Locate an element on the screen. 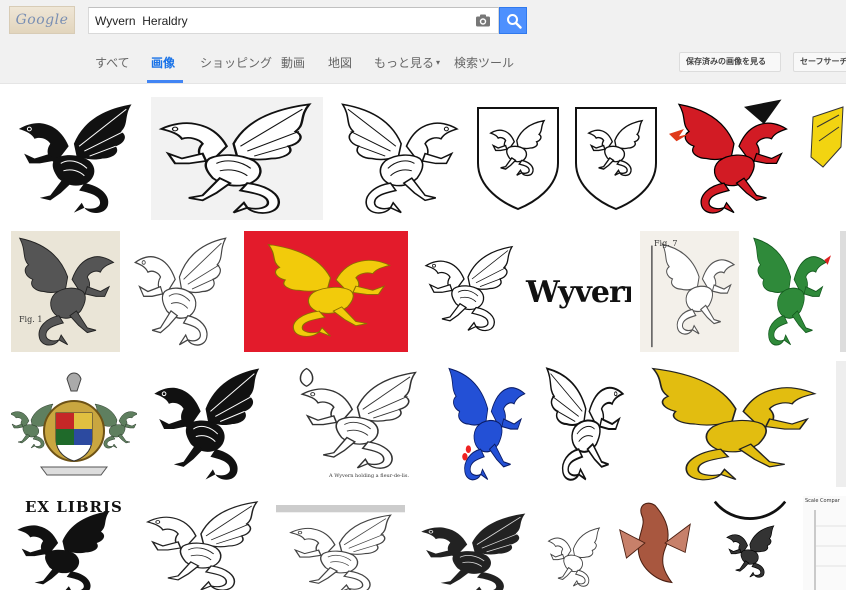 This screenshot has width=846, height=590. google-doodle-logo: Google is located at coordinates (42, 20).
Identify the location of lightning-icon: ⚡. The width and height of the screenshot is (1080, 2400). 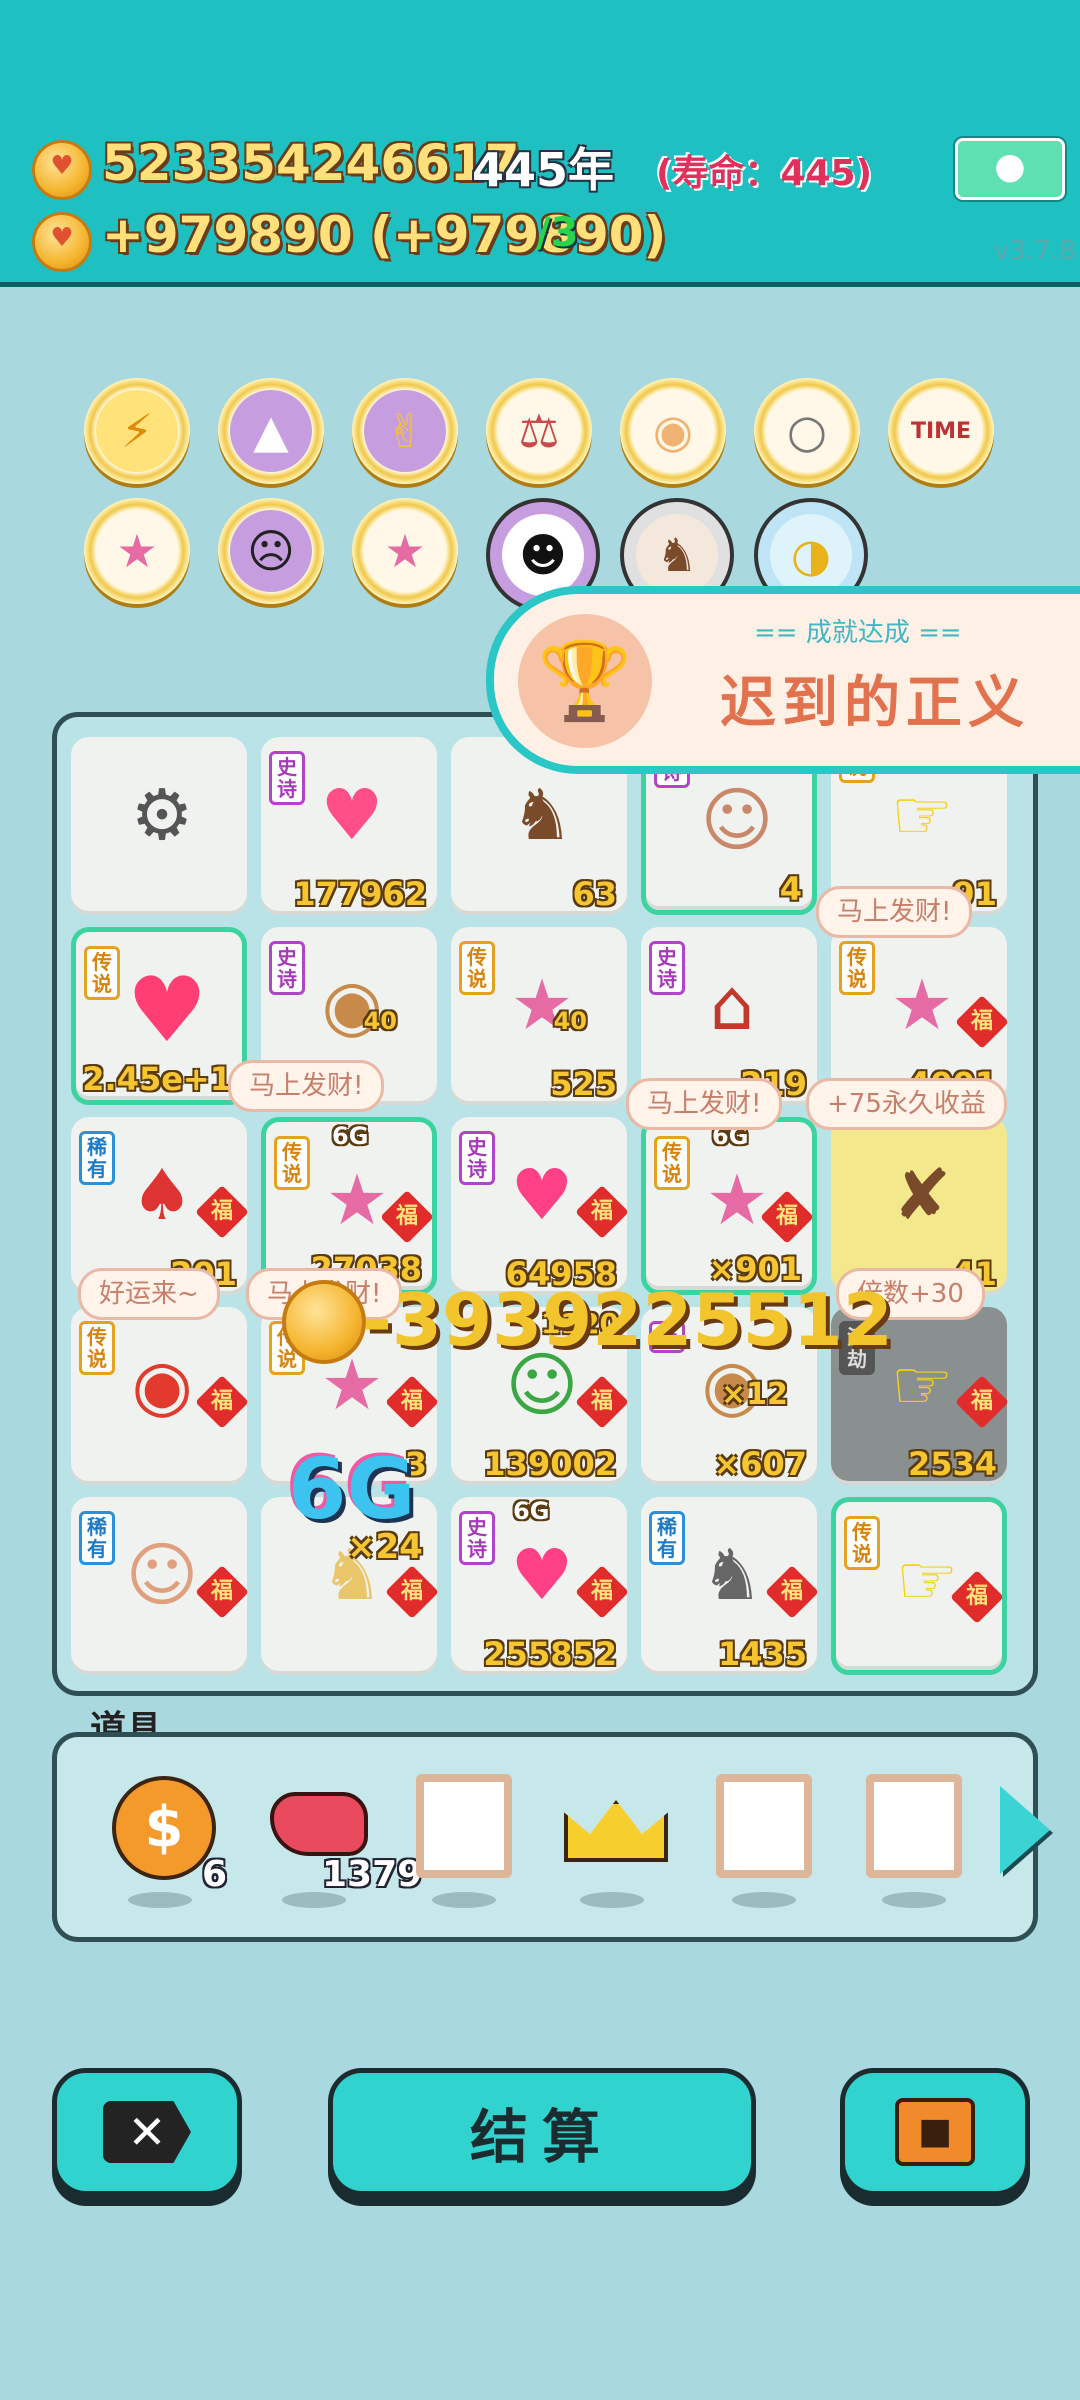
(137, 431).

---

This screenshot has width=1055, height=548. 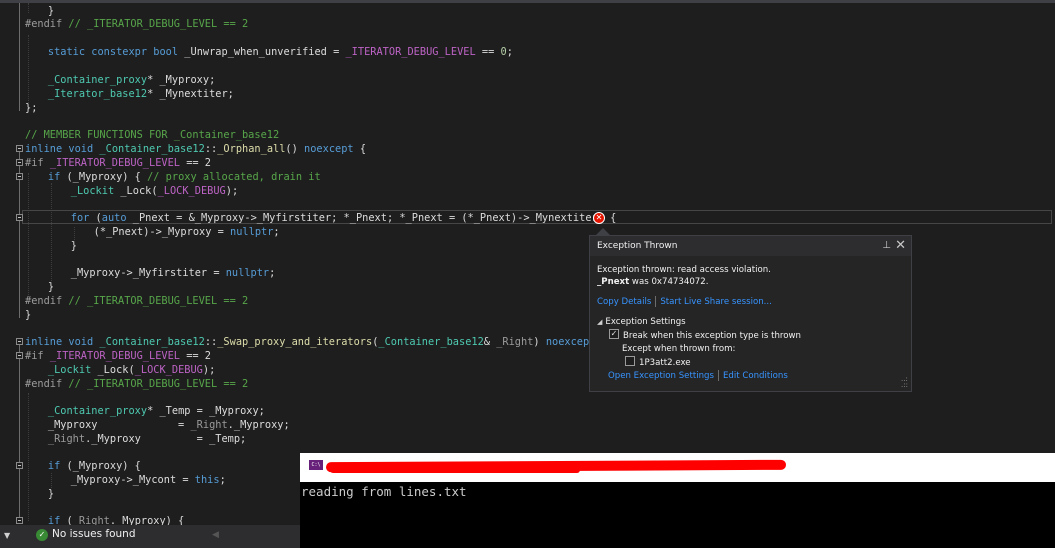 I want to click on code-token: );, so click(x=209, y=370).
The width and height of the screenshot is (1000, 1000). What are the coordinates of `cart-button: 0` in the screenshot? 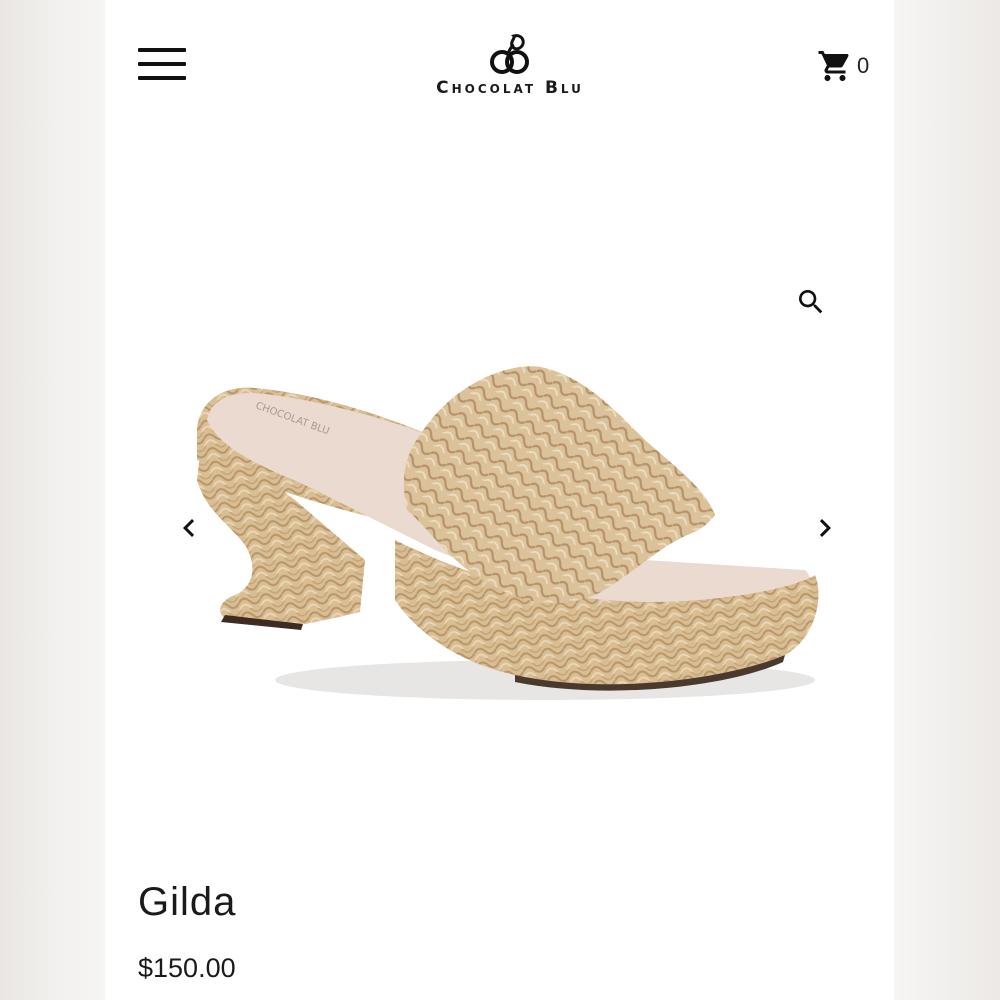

▶ Task
Reproduce the records between the line holding "Identify the location" and the line holding "(137, 431).", inclusive, with no changes, and omit the pictures from your answer.

▶ Task response
Identify the location of lightning-icon: ⚡. The width and height of the screenshot is (1080, 2400). 
(137, 431).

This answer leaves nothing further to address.